● **Work required**: Reproduce each of the items below word for word, without changing a single line.

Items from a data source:
※ ※ ※

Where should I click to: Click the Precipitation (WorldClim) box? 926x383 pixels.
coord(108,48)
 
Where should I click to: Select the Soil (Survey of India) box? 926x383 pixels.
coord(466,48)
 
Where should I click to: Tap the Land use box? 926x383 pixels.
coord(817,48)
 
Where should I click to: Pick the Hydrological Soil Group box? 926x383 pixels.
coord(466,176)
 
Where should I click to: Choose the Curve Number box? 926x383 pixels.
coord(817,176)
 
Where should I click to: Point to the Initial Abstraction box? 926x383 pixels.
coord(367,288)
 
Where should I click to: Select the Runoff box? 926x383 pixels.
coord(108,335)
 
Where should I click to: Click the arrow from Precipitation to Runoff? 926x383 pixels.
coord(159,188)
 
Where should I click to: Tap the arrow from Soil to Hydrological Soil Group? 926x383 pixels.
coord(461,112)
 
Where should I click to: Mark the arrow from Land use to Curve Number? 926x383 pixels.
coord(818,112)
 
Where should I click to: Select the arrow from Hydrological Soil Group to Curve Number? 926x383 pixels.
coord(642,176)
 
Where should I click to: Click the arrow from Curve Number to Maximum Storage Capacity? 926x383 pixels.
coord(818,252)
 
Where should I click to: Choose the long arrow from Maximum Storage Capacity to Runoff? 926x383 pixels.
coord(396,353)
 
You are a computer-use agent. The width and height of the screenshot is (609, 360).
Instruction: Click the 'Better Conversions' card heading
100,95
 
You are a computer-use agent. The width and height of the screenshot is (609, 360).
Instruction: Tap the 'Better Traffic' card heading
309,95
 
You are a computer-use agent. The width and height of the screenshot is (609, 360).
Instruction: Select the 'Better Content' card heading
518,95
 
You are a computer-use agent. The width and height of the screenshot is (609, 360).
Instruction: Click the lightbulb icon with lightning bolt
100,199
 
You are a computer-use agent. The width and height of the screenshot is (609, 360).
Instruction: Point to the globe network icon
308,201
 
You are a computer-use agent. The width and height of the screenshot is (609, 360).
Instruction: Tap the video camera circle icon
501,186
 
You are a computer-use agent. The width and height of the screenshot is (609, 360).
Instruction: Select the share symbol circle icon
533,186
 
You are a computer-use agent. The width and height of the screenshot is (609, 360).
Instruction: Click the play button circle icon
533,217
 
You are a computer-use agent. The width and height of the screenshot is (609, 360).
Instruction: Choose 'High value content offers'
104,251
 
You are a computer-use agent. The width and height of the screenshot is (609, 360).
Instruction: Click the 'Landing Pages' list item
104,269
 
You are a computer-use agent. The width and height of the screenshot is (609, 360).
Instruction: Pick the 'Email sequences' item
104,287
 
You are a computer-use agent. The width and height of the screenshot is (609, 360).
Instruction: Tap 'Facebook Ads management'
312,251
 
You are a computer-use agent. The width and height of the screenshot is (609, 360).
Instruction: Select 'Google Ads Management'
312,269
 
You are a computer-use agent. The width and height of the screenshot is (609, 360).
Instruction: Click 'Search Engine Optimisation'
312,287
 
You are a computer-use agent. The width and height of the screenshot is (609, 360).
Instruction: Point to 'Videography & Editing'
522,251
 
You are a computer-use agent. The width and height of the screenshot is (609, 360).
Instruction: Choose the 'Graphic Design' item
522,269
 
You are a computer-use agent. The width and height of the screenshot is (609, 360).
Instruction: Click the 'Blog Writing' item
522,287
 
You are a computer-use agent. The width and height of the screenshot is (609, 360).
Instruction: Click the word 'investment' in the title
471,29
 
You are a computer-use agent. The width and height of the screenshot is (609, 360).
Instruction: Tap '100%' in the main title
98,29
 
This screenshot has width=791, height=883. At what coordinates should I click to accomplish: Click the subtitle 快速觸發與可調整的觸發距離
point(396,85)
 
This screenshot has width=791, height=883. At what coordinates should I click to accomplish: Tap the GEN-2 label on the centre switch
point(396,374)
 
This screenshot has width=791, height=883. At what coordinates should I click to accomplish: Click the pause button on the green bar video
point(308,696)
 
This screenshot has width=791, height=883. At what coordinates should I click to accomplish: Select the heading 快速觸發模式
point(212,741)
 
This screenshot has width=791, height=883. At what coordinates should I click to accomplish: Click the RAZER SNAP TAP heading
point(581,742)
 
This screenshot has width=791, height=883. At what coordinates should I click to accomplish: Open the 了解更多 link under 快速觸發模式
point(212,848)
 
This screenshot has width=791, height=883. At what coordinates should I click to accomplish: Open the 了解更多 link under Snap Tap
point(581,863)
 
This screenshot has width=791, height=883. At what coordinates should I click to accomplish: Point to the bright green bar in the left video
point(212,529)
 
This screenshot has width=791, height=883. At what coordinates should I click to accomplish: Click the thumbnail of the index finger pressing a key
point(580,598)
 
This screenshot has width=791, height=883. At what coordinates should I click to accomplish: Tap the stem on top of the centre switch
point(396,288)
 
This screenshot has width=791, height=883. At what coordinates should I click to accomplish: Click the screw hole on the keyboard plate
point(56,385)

※ ※ ※

● **Response to the task**:
Where should I click to: Click the Precipitation (WorldClim) box? 926x383 pixels.
coord(108,48)
 
Where should I click to: Select the Soil (Survey of India) box? 926x383 pixels.
coord(466,48)
 
Where should I click to: Tap the Land use box? 926x383 pixels.
coord(817,48)
 
Where should I click to: Pick the Hydrological Soil Group box? 926x383 pixels.
coord(466,176)
 
Where should I click to: Choose the Curve Number box? 926x383 pixels.
coord(817,176)
 
Where should I click to: Point to the Initial Abstraction box? 926x383 pixels.
coord(367,288)
 
Where should I click to: Select the Runoff box? 926x383 pixels.
coord(108,335)
 
Where should I click to: Click the arrow from Precipitation to Runoff? 926x383 pixels.
coord(159,188)
 
Where should I click to: Tap the arrow from Soil to Hydrological Soil Group? 926x383 pixels.
coord(461,112)
 
Where should I click to: Mark the arrow from Land use to Curve Number? 926x383 pixels.
coord(818,112)
 
Where should I click to: Select the arrow from Hydrological Soil Group to Curve Number? 926x383 pixels.
coord(642,176)
 
Where should I click to: Click the arrow from Curve Number to Maximum Storage Capacity? 926x383 pixels.
coord(818,252)
 
Where should I click to: Choose the long arrow from Maximum Storage Capacity to Runoff? 926x383 pixels.
coord(396,353)
 
You are a computer-use agent. The width and height of the screenshot is (609, 360).
Instruction: Click the 'Better Conversions' card heading
100,95
 
You are a computer-use agent. The width and height of the screenshot is (609, 360).
Instruction: Tap the 'Better Traffic' card heading
309,95
 
You are a computer-use agent. The width and height of the screenshot is (609, 360).
Instruction: Select the 'Better Content' card heading
518,95
 
You are a computer-use agent. The width and height of the screenshot is (609, 360).
Instruction: Click the lightbulb icon with lightning bolt
100,199
 
You are a computer-use agent. The width and height of the screenshot is (609, 360).
Instruction: Point to the globe network icon
308,201
 
You are a computer-use agent. The width and height of the screenshot is (609, 360).
Instruction: Tap the video camera circle icon
501,186
 
You are a computer-use agent. The width and height of the screenshot is (609, 360).
Instruction: Select the share symbol circle icon
533,186
 
You are a computer-use agent. The width and height of the screenshot is (609, 360).
Instruction: Click the play button circle icon
533,217
 
You are a computer-use agent. The width and height of the screenshot is (609, 360).
Instruction: Choose 'High value content offers'
104,251
 
You are a computer-use agent. The width and height of the screenshot is (609, 360).
Instruction: Click the 'Landing Pages' list item
104,269
 
You are a computer-use agent. The width and height of the screenshot is (609, 360).
Instruction: Pick the 'Email sequences' item
104,287
 
You are a computer-use agent. The width and height of the screenshot is (609, 360).
Instruction: Tap 'Facebook Ads management'
312,251
 
You are a computer-use agent. The width and height of the screenshot is (609, 360).
Instruction: Select 'Google Ads Management'
312,269
 
You are a computer-use agent. The width and height of the screenshot is (609, 360).
Instruction: Click 'Search Engine Optimisation'
312,287
 
You are a computer-use agent. The width and height of the screenshot is (609, 360).
Instruction: Point to 'Videography & Editing'
522,251
 
You are a computer-use agent. The width and height of the screenshot is (609, 360).
Instruction: Choose the 'Graphic Design' item
522,269
 
You are a computer-use agent. The width and height of the screenshot is (609, 360).
Instruction: Click the 'Blog Writing' item
522,287
 
You are a computer-use agent. The width and height of the screenshot is (609, 360).
Instruction: Click the word 'investment' in the title
471,29
 
You are a computer-use agent. The width and height of the screenshot is (609, 360).
Instruction: Tap '100%' in the main title
98,29
 
This screenshot has width=791, height=883. At what coordinates should I click to accomplish: Click the subtitle 快速觸發與可調整的觸發距離
point(396,85)
 
This screenshot has width=791, height=883. At what coordinates should I click to accomplish: Tap the GEN-2 label on the centre switch
point(396,374)
 
This screenshot has width=791, height=883. At what coordinates should I click to accomplish: Click the pause button on the green bar video
point(308,696)
 
This screenshot has width=791, height=883. At what coordinates should I click to accomplish: Select the heading 快速觸發模式
point(212,741)
 
This screenshot has width=791, height=883. At what coordinates should I click to accomplish: Click the RAZER SNAP TAP heading
point(581,742)
 
This screenshot has width=791, height=883. At what coordinates should I click to accomplish: Open the 了解更多 link under 快速觸發模式
point(212,848)
 
This screenshot has width=791, height=883. At what coordinates should I click to accomplish: Open the 了解更多 link under Snap Tap
point(581,863)
 
This screenshot has width=791, height=883. At what coordinates should I click to accomplish: Point to the bright green bar in the left video
point(212,529)
 
This screenshot has width=791, height=883. At what coordinates should I click to accomplish: Click the thumbnail of the index finger pressing a key
point(580,598)
 
This screenshot has width=791, height=883. At what coordinates should I click to accomplish: Tap the stem on top of the centre switch
point(396,288)
 
This screenshot has width=791, height=883. At what coordinates should I click to accomplish: Click the screw hole on the keyboard plate
point(56,385)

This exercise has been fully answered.